Yeesh. It's hard to believe that I haven't updated this blog in ten days. So much for good intentions. No, not really. I'm lying. Actually, it's a pretty easy thing to believe, given my previous track record. Despite my lack of updates here, I have been doing a lot more writing, thanks to 750 words. I have missed four days since I began, two of which were the result of my treating any hour past midnight as part of the previous day. Hey, it doesn't count unless I go to sleep, alright! That means that sometimes, my day ends at 4:30 AM, and the next day begins at 2 PM. See, it would be easy to pass this off as another excuse, but in truth, it's another statistic to consider. What does this one tell me? Well, for starters, I probably need to work on a more consistent schedule. My current work situation makes this difficult, even on the best days, but hey...I'm working now...so there is that. Then, there were the two days that I spent curled up in a ball, under a pile of blankets, nursing some kind of mini-flu. In fact, I avoided pretty much everything that didn't look like a bed, those days. I didn't really want to deal with being sick or, you know, alive. I certainly didn't want to write about it.
That's the point. The statistics available through 750 words serve as both blessings and curses. They make opportunities for awareness about bad habits, self-editing, and negativity as well as all of the fluffy-kitten moments that life has to offer. There is something you should know about me--especially because it will likely come into play during next month's experiment. I HATE complaining. In the context of this experiment on journaling, I feel a certain twinge every time I have the urge to vent. I tend to resist the urge, and instead of relying on emotion, I gravitate toward analysis, or I avoid complaining altogether. In fact, I had to force myself to write the first paragraph of this post.
The truth is that it doesn't really matter what I write in my personal journal, as long as I manage to hit my word count each day. I could type "exquisite corpses," copy the works of Edgar Allan Poe, or write the great American novel...or I could write about the minutia of everyday life, and I would still manage to expose myself in doing so. Sometimes, I stumble on great ideas, and sometimes, I get stuck on small annoyances. Whether the words end up on the screen or in my head, the act of writing forces me to pay more attention. ...and with no one to impress, seduce, or convince but myself, paying more attention can be difficult.
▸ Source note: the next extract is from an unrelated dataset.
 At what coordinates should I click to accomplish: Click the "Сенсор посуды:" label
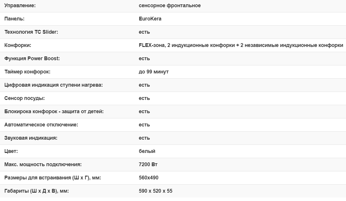[x=25, y=98]
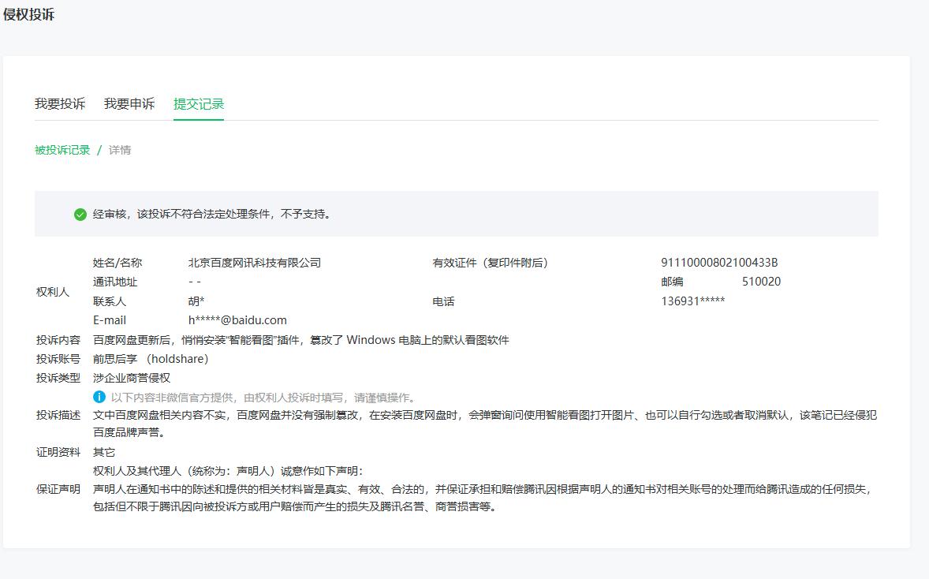Click the phone number 136931*****

point(692,301)
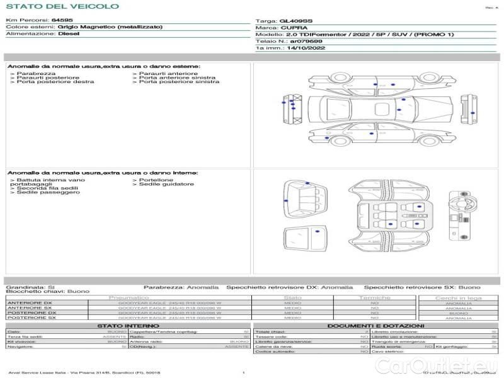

Getting past the discomfort of heightened awareness is the key to progress. Journaling provides a way to express grand ideas and recount important memories, of course, but it also serves as a receptacle for the word-vomit that invades everyday conversation. The whining, the complaints, the irrational fears, the egoism, the finger-pointing, and all of the other self-indulgent crap has a place to go: on the page. When I stop censoring myself there, I have the opportunity to use those things to aid personal growth instead of avoiding it.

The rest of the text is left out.